An inveterate believer in single-mindedness, he declined the offer of a Legislative Council seat during the tenure of Chief Minister Bommai. He was instrumental in setting up Karnataka Baitul Hujjaj in Mumbai in early 1980s, during the era when most Haj pilgrims would have to inevitably stay there before embarking on sea voyages. His ventures in the field of finance and banking however did not achieve similar measure of success. Amanath Coop. Bank suffered setback due to mounting NPAs and moratorium from the RBI. It ran well for the first 25 years. Laxity in pursuit of debtors rendered it sick. It is now a pale shadow of its former self. The Al-Ameen Islamic Financial Investment Corporation had to be liquidated after it failed to ensure the return of the money to investors. A lot many people lost their investments. He attributed these failures to Group’s inexperience in handling banking and financial institutions and betrayal by some former close confidants.

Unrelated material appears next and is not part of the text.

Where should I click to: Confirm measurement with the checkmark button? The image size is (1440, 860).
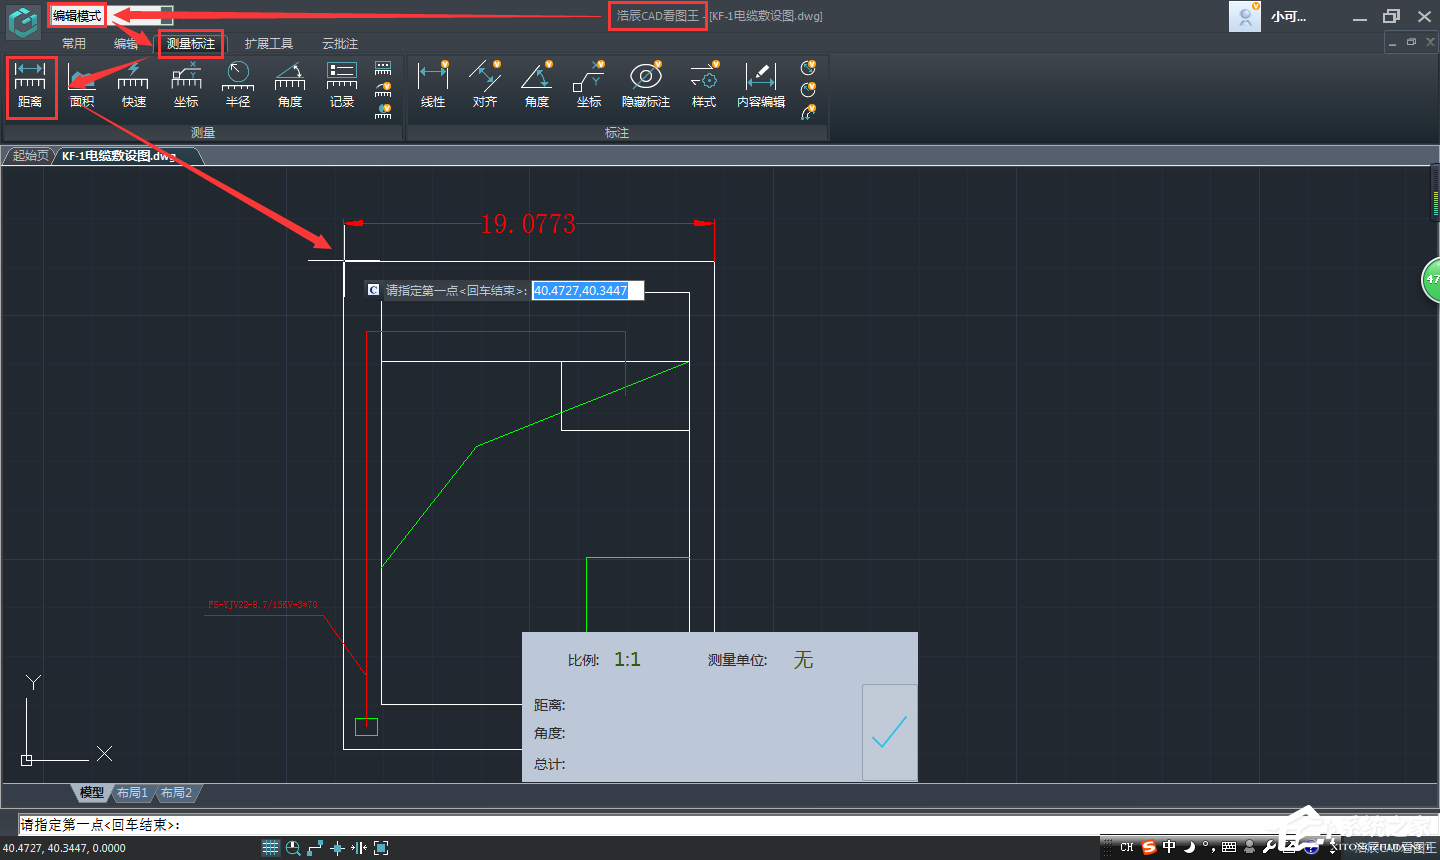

He had told this scribe, trust in God, extreme patience, firm determination, consistent struggle, company of the courageous and distance from the cowards, and ignoring the unhealthy criticism were the guiding principles behind his mission and enabled him to achieve success in bringing about change. In his death the community and the State has lost a dauntless fighter for social change among the subaltern segments of the society.
Notes & references
* A student from the college rose to become Minister of External Affairs in Iran.
** Al-Ameen Medical College at Bijapur was sanctioned in 1984 during the tenure of Chief Minister Ramakrishna Hegde. Dental, Pharmacy and Nursing Colleges bear the same prefix “Al-Ameen”. Though these colleges and the Al-Ameen Hospital in Bengaluru still bear the Al-Ameen name, they have been taken over by a Muslim tycoon who has inducted his family members as controlling trustees. Al-Ameen Society had to take this step mainly due to financial stringency in the wake of Amanath Coop Bank becoming a sick institution.
*** Prominent among them was Haji Abdulghaffar Lateef Tayub (HALT), a vanaspati manufacturer; timber merchant C. M. Alimullah khan; Md. Hassan Sait, proprietor Auto Associates; Azam Jan of Janson Carpets; and, Raheem Khalili and Rahmatullah Khan, an Karnataka Govt officer who had retired from the Dept of Finance.